Many of Amtrak’s trains run on tracks owned by the Class I railroads, and the freight railroads must give Amtrak priority use of their tracks, per federal mandate.
Those responsibilities include ensuring that STB can adequately investigate Amtrak’s on-time performance should service deteriorate because of freight rail service, according to Newman. STB is also now responsible for resolving disputes between Amtrak and host railroads over the operation of Amtrak trains at accelerated speeds.
“While railroad mergers and line sales have helped large U.S. freight railroads achieve record profits, implementation of many mergers has triggered rail service meltdowns with lasting adverse impacts on Amtrak train performance and in some cases has jeopardized the continued operation of Amtrak routes,” Newman said.
Furthermore, the newly passed infrastructure bill robustly supports expanding Amtrak’s offerings and route network, Newman said.
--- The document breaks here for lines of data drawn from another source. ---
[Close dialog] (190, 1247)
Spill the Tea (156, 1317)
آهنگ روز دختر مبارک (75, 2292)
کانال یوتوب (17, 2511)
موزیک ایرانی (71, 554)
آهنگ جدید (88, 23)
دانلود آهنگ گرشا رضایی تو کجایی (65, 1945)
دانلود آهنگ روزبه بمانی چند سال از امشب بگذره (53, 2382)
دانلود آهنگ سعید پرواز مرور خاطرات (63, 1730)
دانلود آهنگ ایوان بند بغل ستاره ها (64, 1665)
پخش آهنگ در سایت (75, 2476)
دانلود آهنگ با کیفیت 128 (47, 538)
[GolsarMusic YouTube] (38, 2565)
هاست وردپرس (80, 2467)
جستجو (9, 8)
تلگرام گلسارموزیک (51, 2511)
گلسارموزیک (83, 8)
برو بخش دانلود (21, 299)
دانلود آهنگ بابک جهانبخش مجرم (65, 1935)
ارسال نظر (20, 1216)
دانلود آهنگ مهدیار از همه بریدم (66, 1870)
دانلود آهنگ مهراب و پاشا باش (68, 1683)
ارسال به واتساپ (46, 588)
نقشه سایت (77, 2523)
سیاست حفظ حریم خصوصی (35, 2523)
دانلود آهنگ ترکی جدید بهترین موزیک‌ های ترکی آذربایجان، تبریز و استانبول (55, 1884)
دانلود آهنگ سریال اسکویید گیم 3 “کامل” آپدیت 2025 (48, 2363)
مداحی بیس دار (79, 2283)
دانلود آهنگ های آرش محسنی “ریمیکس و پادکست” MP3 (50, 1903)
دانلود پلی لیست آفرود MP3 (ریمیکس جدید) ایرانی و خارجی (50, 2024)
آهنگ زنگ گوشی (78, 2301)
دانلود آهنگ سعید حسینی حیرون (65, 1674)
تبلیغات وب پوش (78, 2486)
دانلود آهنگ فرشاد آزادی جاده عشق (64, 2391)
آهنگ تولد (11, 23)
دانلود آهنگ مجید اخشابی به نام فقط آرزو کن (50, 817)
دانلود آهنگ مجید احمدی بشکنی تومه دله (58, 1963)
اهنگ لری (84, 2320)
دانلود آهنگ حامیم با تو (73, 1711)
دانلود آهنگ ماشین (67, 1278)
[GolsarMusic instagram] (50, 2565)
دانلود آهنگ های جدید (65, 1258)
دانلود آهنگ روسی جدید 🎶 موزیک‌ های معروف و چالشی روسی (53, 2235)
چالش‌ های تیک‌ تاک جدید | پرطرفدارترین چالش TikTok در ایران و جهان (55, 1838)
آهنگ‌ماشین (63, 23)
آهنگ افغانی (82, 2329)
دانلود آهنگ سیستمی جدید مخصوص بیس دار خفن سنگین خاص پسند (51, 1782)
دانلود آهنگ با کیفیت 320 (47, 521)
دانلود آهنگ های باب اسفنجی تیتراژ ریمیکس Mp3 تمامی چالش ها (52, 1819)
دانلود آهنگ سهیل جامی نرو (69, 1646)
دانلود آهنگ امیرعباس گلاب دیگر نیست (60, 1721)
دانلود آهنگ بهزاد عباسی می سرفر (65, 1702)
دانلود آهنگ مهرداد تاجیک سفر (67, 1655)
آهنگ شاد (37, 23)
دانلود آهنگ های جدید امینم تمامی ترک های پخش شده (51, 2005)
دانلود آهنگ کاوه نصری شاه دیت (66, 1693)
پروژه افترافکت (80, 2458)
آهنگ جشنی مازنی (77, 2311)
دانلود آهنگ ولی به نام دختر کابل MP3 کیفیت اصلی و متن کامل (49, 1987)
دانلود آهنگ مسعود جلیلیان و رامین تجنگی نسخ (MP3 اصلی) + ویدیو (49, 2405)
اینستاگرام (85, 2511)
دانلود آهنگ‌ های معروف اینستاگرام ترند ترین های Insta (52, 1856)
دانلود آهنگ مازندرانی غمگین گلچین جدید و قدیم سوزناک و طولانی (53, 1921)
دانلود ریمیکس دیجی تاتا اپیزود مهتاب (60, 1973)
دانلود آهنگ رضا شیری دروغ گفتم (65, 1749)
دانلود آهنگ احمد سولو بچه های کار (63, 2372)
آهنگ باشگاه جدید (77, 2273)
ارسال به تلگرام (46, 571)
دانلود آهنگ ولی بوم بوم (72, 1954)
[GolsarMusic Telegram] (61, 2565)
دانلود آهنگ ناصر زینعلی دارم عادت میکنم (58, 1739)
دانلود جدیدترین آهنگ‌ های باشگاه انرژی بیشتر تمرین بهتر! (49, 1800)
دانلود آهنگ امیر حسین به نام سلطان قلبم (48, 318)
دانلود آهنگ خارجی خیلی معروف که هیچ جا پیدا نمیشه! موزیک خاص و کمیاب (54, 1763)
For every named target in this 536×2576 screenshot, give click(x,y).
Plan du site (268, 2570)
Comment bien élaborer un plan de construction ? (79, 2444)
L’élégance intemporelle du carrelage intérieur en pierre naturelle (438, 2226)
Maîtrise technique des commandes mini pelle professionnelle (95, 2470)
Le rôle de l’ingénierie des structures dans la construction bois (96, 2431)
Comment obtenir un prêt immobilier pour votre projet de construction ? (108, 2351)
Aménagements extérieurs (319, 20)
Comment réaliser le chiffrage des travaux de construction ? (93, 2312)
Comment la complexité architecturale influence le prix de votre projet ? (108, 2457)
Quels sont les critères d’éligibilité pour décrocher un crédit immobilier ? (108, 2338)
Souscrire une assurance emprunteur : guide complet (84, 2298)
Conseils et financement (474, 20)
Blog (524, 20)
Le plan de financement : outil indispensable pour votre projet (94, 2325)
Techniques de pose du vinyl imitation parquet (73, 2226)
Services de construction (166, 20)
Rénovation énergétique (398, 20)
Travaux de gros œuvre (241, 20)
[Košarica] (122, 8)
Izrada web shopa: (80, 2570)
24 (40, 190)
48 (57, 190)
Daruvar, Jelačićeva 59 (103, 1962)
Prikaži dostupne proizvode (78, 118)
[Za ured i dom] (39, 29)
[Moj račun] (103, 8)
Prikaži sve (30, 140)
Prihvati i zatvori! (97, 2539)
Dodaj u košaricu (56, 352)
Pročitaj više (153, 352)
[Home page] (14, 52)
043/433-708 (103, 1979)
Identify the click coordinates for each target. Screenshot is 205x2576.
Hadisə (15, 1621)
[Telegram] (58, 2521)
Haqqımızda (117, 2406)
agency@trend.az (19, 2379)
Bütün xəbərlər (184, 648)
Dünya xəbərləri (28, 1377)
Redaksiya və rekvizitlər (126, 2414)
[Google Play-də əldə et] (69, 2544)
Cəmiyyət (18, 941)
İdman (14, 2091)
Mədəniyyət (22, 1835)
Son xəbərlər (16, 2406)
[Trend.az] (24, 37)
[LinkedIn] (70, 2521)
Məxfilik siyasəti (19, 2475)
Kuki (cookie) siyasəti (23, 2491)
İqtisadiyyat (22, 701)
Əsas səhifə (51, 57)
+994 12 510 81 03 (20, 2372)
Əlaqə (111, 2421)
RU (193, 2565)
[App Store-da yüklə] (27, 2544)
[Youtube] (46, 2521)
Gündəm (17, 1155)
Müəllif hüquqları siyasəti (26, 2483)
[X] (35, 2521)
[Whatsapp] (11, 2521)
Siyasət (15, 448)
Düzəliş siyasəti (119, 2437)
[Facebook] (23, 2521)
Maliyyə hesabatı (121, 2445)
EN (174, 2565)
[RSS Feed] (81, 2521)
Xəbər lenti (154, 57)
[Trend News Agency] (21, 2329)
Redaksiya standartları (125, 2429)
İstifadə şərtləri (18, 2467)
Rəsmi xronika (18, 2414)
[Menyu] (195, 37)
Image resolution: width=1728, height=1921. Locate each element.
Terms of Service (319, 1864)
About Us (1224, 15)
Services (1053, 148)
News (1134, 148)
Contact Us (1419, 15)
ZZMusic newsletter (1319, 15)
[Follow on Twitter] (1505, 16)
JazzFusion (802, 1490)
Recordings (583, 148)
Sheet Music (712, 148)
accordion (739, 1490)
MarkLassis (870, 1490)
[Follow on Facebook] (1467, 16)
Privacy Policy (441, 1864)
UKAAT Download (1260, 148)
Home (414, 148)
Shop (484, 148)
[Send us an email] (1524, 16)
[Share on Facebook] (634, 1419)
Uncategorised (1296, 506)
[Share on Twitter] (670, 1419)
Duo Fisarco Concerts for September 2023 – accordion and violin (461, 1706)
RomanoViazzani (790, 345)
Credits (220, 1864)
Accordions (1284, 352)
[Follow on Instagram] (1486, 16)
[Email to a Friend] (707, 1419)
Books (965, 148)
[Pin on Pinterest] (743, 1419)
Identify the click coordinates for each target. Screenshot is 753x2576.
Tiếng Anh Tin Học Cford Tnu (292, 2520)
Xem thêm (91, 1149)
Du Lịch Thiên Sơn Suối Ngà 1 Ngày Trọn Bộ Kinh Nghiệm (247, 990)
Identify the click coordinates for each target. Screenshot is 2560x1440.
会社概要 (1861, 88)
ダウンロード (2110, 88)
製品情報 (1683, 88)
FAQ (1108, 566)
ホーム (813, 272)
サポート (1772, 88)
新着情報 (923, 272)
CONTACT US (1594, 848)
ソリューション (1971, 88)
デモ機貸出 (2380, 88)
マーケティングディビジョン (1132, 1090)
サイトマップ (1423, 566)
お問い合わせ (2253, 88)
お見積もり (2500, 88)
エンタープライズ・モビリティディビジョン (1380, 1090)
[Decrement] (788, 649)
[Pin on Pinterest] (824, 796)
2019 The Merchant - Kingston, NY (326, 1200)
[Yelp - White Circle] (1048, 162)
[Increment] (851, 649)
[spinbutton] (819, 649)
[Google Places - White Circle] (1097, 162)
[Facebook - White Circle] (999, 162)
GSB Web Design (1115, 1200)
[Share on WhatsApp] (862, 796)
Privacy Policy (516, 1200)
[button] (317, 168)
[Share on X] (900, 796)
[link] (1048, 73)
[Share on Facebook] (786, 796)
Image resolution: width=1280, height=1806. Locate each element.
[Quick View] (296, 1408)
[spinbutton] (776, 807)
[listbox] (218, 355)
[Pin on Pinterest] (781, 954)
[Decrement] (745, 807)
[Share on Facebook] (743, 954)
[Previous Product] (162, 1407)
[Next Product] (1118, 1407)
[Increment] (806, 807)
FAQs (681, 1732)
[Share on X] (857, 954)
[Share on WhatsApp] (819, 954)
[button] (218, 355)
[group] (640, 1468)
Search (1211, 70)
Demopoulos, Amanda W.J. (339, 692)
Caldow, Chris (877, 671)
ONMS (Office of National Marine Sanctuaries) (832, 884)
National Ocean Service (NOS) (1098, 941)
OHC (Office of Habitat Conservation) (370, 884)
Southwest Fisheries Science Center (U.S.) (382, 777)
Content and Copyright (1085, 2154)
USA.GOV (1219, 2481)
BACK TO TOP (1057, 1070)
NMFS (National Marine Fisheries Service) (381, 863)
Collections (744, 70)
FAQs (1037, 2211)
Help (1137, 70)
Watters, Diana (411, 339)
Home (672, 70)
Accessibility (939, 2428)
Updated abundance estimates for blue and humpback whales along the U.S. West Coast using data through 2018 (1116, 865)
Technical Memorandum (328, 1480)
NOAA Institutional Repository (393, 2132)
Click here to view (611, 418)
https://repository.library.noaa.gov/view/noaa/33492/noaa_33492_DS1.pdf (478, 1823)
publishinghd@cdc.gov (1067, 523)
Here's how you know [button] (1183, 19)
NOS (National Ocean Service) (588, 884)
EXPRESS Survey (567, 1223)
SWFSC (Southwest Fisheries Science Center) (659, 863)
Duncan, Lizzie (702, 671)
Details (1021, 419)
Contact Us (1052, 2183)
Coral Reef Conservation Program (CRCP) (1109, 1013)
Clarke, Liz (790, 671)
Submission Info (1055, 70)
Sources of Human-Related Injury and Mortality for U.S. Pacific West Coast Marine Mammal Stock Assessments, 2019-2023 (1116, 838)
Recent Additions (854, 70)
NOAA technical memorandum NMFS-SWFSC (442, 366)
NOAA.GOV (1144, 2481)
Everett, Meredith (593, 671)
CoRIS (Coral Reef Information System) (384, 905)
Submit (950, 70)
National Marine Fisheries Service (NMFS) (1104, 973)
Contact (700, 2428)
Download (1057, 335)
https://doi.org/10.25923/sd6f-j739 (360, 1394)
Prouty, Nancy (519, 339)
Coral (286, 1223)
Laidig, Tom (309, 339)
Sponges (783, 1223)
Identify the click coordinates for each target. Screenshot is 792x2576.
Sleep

The bill also calls for dedicated STB staff to work on passenger rail-related issues.
The enactment of the infrastructure bill “will greatly increase the importance of the role the STB plays with respect to Amtrak and its existing and future operations over host railroad lines,” Newman said.
He added that Congress should require that railroads operating very long trains develop safety plans to submit to STB and the Federal Railroad Administration for review, detailing the safe operation of long trains as well as the operational practices and/or infrastructure investments railroads would implement so that the operation of these trains would not negatively impact passenger rail service or communities.
“When two very long freight trains are operating in opposite directions, they can effectively shut down a rail line,” Newman said. “The operation of such trains also produces lengthy grade crossing blockages, and concerns have been expressed that they can create safety risks.”
Freight rail trade group: New regulations endanger competition
Freight rail carrier advocates contend that placing more regulations on the industry could stifle the railroads’ ability to invest in ways to grow rail’s market share, particularly at a time when the rail industry faces competition from emerging technologies like autonomous or platooned trucks.
“Inadequate earnings would put America’s best-in-the-world freight rail network at serious risk,” Jefferies said. “… By reducing revenues and adding significant operational complexities, railroads would be less competitive for the broad base of business needed to make these investments. If railroads are unable to make such infrastructure investments, there could be cascading impacts on the health of the rail network.”
Jefferies countered criticism of railroads’ profits by saying much of that profit is reinvested in the rail network.
“Some now claim that railroads are doing so well financially that they can, in essence, ‘afford’ more onerous regulations and that the STB should effectively transfer the financial benefits of the railroads’ hard- and long-fought financial stability to certain shippers. Penalizing success is bad public policy,” Jefferies said.
As passenger rail service expands in the U.S., host railroads must be part of the planning process to ensure capacity needs are met for both freight and passenger rail. That discussion should also include how passenger rail service gets its future funding needs met, Jefferies said.
“Freight railroads should not be expected to pay for the additional capacity necessary for passenger trains. … It is crucial that this funding be spent where it has the greatest impact, and freight railroads are committed to helping to ensure this happens,” Jefferies said.